Dataset entries:
───
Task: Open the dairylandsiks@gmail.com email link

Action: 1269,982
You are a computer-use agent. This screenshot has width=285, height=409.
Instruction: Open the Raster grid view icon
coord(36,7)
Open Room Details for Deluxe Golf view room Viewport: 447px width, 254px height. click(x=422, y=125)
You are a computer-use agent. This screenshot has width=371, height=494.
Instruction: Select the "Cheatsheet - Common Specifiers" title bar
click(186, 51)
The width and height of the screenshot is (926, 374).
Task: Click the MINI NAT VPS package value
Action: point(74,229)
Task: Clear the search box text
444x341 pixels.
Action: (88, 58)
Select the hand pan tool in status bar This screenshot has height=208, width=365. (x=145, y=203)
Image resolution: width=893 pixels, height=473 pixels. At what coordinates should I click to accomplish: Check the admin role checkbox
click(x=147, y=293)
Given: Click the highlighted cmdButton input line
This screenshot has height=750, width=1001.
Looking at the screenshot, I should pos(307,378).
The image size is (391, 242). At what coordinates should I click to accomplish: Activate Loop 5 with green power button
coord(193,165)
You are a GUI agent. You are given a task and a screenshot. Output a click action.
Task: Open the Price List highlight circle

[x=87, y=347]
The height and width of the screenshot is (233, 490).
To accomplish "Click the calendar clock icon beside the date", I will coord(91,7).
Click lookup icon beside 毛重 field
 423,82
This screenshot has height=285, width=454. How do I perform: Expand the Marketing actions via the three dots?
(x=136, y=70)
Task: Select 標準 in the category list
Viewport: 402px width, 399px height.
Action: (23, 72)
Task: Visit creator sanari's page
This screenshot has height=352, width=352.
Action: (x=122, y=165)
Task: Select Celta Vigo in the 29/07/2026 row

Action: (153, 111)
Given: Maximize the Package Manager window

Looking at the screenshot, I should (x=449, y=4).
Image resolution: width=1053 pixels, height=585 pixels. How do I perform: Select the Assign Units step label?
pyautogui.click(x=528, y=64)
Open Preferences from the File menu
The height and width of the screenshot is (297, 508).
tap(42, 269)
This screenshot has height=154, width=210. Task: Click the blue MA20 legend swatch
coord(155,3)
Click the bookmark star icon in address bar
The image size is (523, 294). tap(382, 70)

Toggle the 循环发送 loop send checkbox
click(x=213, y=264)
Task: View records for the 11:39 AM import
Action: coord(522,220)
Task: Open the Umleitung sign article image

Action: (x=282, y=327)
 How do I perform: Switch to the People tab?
───
For the string "agent", search the preceding data and copy every line that includes it.

You are a computer-use agent. This screenshot has width=285, height=409.
You are a computer-use agent. This screenshot has width=371, height=494.
You are a GUI agent. You are given a task and a screenshot. Output a click action.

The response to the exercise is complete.